:: TEXT BLOCK ::

# NumPy and SciPy

## What is NumPy?
* "MATLAB in python"
* provides mathematical functionality for python
* array and matrix datatypes
* element-wise calculations
* faster than lists

## Basics - Array creation

In [None]:
import numpy

# or, for convenience:
import numpy as np     # you could use any name, but "np" is stamdard

Arrays can be created from:
* python lists or sequences
* functions
* strings or files

They can only contain one data type!


In [None]:
a = np.array([1,2,3,4])         # data type is guessed from the values
b = np.array([5,6,7,8], float)  # but can also be specified explicitly
c = np.array([[1.1, 2.2, 3.3], [4.4, 5.5, 6.6]]) # 2D-array (matrix)
d = np.arange(0,15)             # like range, but an numpy-array

In [None]:
print(a)
print(b)
print(c)
print(d)

In [None]:
np.linspace(0, 2, 9)   # (start, end, num_steps)

In [None]:
np.zeros((3,2))   # ((rows, cols))   argument has to be a tuple!

In [None]:
np.ones((3,2)) 

In [None]:
np.random.random((3,2)) 

## Arrays work element-wise!

In [None]:
list_a = [1,2,3,4]
list_b = [8,7,6,5]
array_a = np.array(list_a)
array_b = np.array(list_b)

:::

_EXERCISE PROMPT_
List every distinct function that the code in the NumPy text above calls through the "np" prefix, with each one appearing once.

:: DATASET CONTENT ::

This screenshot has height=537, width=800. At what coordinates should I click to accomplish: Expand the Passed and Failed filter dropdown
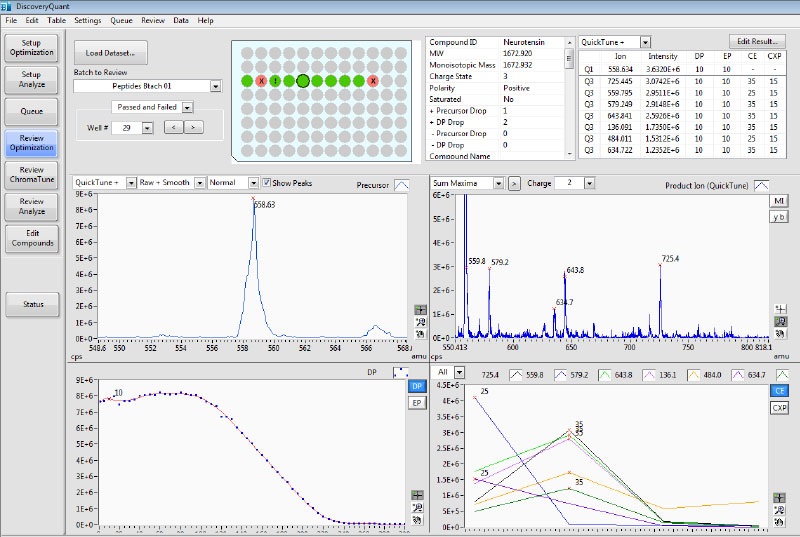click(187, 107)

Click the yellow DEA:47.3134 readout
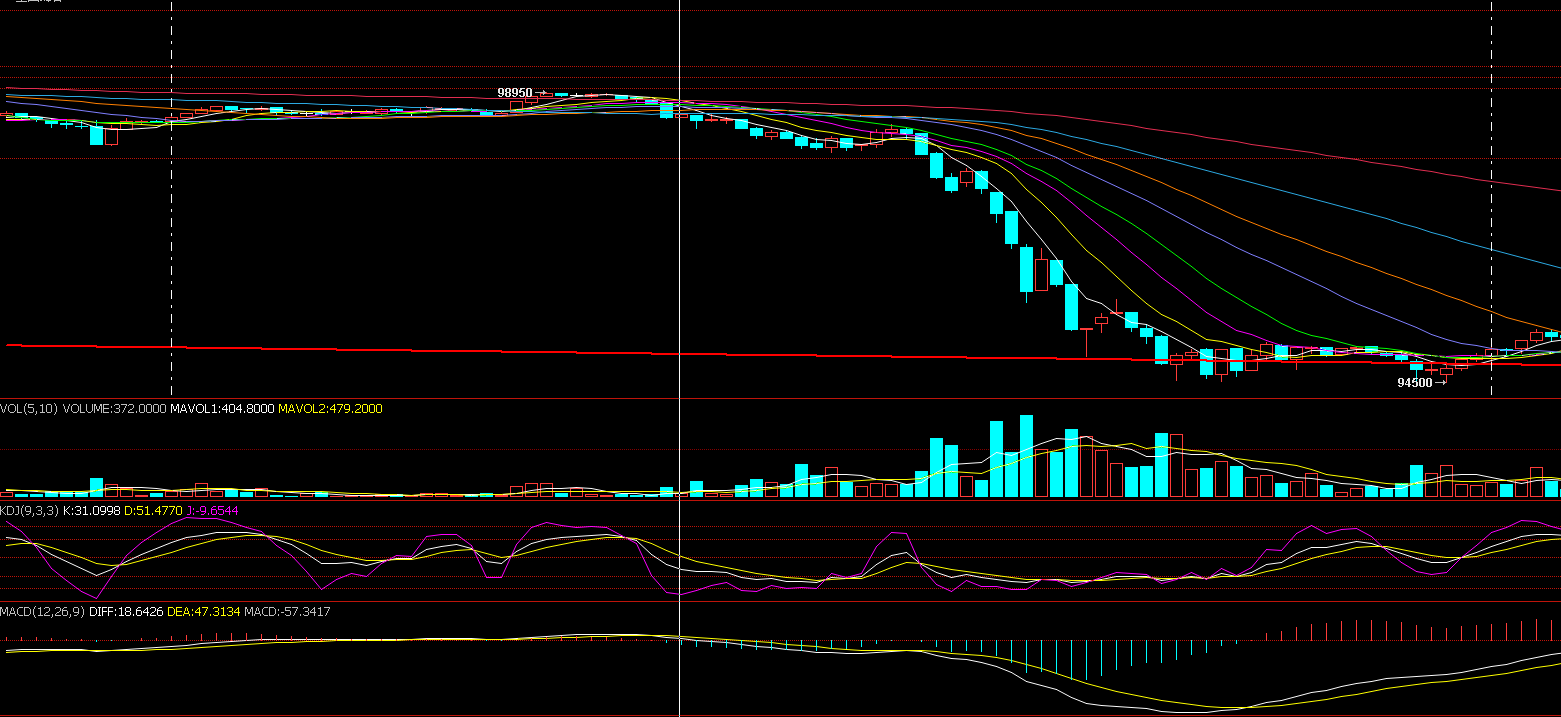tap(203, 611)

:::

_RESULT FOR THIS TASK_
np.array, np.arange, np.linspace, np.zeros, np.ones, np.random.random